Pay attention to balance transfers
A balance transfer offer is a good way to save money and pay off debts, although it usually comes with one drawback – there are no interest-free periods available on purchases. When a balance transfer is carried out from an existing card, the existing card isn’t automatically closed, so it may be a good idea to continue spending on the existing card and use the new card specifically for paying off the transferred balance rather than making purchases.
Timing is everything when it comes to shopping interest-free
Considering the interest-free period may vary considerably in length, from 44 (or even 55) days to as few as 14 days, it can be a good idea to make larger purchases toward the beginning of a billing cycle, to offer as much time as possible for making the interest-free payment.

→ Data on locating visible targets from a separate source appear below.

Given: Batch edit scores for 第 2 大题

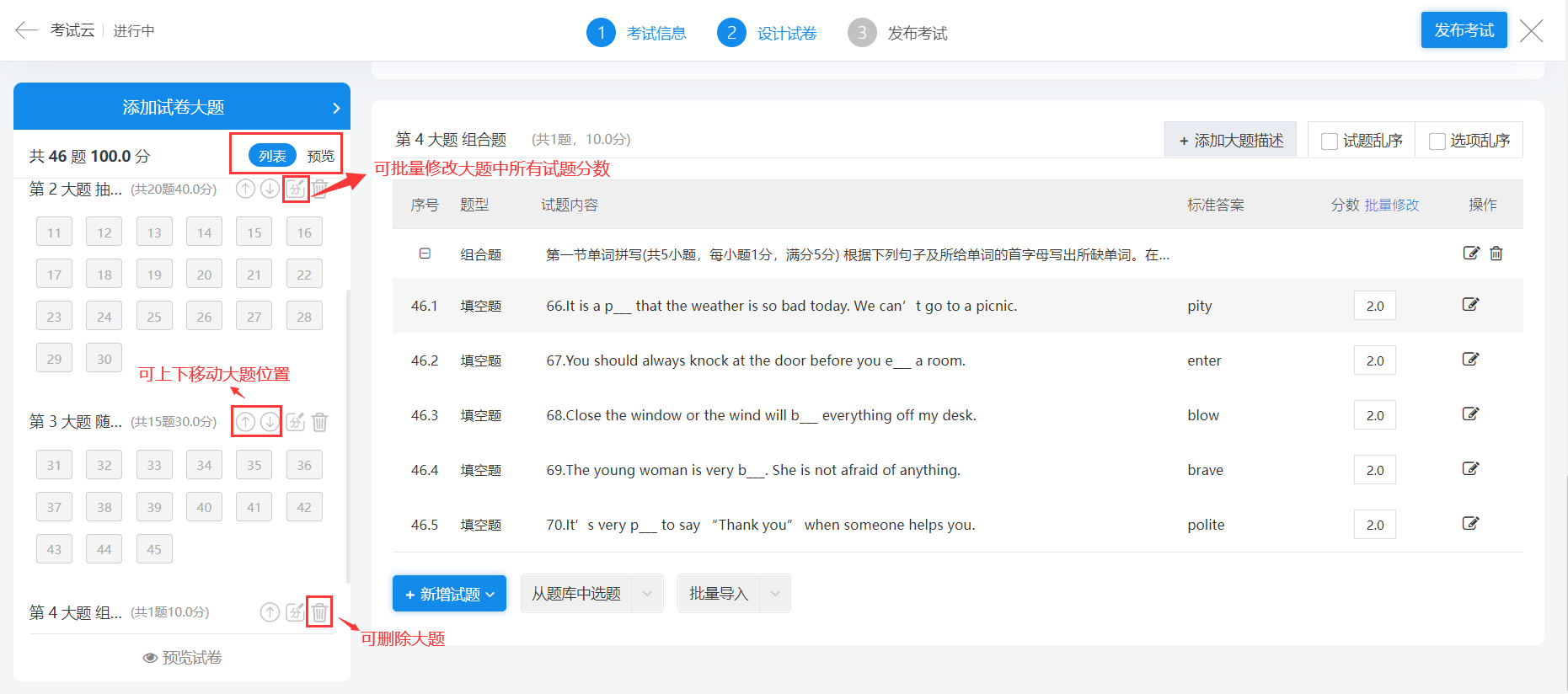Looking at the screenshot, I should (x=295, y=189).
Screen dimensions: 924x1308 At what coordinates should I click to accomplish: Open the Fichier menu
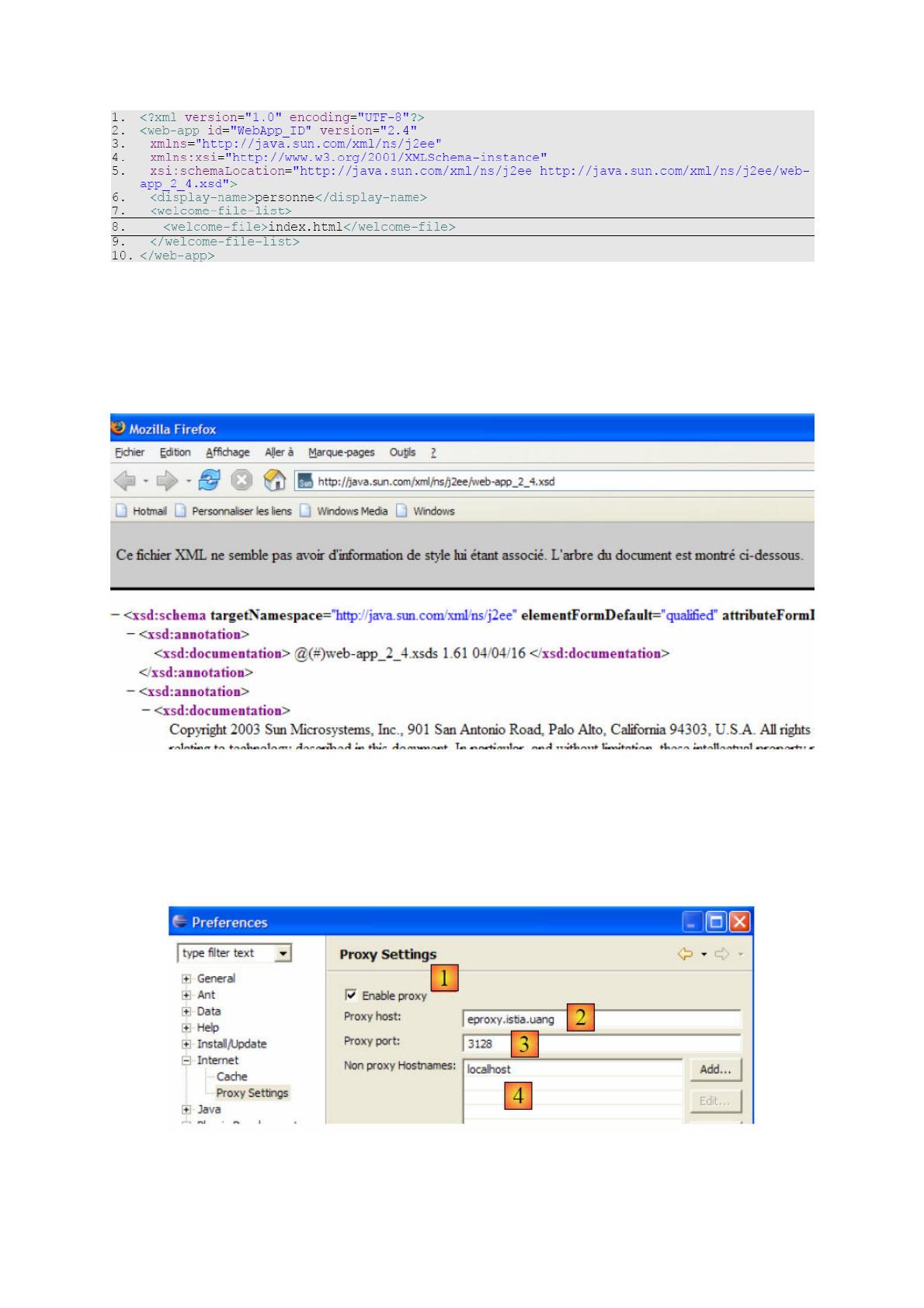point(130,452)
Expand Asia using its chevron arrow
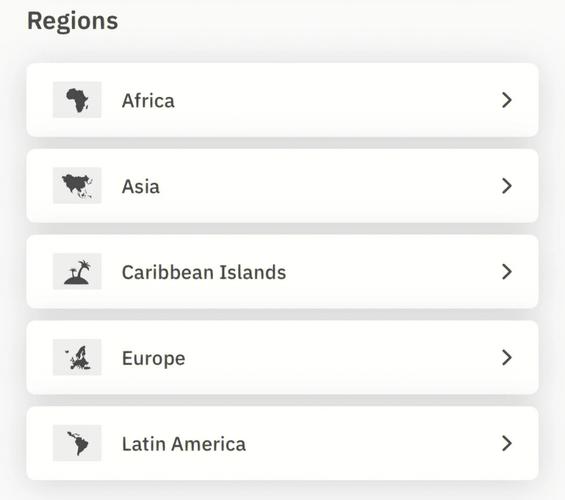 point(507,186)
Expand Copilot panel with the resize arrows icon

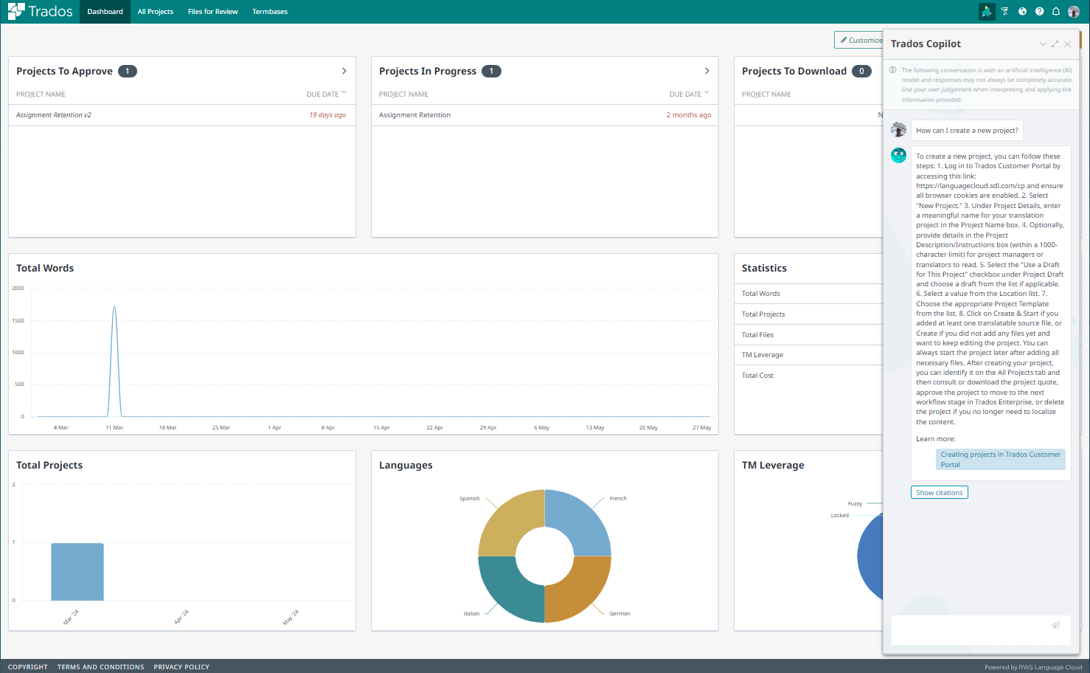tap(1055, 44)
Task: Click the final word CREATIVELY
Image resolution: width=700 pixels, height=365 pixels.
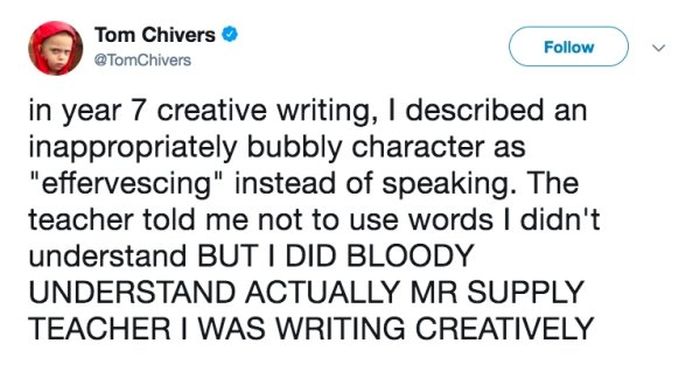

It pays to check the dates on your billing statement to know when the perfect purchasing times are. If you wish to purchase a new oven for the kitchen, for example, look at the billing cycle end for the last statement and buy the oven the day after this. Through completing your purchase on that first day of the new cycle, you are taking advantage of every single interest-free day available to you through your credit card account, allowing you time to pay off the oven, the credit card account, and avoid interest charges. Making the same purchase in the waning days of a billing cycle may mean you’ll only have received one pay cheque before your bill is due.
Look at your statement regularly
Refer to your billing statement if you are uncertain of when to make a purchase. Remember, though, that it may not always fall on exactly the same date each month. If the normal date, say the 5th of the month, is on a public holiday or a weekend, the date will be adjusted to the nearest banking day. Saturdays will fall back to the Friday date (i.e. from the 5th to the 4th) while Sundays will move forward to the Monday (i.e. from the 5th to the 6th).
Work around your schedule
If you wish to alter your billing cycle to help it match better with your paydays at work, simply call the credit card company. They can sometimes make these sorts of changes, but be sure to note that this can take a few billing cycles to take effect, so pay attention to the statements you receive.
Keep an eye on your statement and use your credit card like your accountant would -without paying interest.